Your task: Copy every line of the records below, scaling only the coordinates in the answers by 2.5 and rounding each to a whole number, with halves rounded up. Leave all other text and numbers unchanged.
— START OF Supplied material —
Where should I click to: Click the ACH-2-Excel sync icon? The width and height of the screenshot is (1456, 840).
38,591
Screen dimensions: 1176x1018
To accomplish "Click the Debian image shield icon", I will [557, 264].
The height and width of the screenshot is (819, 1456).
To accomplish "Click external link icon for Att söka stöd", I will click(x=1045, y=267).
— END OF Supplied material —
Task answer:
Where should I click to: Click the ACH-2-Excel sync icon? The width and height of the screenshot is (1456, 840).
95,1478
Screen dimensions: 1176x1018
To accomplish "Click the Debian image shield icon", I will [1393, 660].
The height and width of the screenshot is (819, 1456).
To accomplish "Click external link icon for Att söka stöd", I will click(x=2613, y=668).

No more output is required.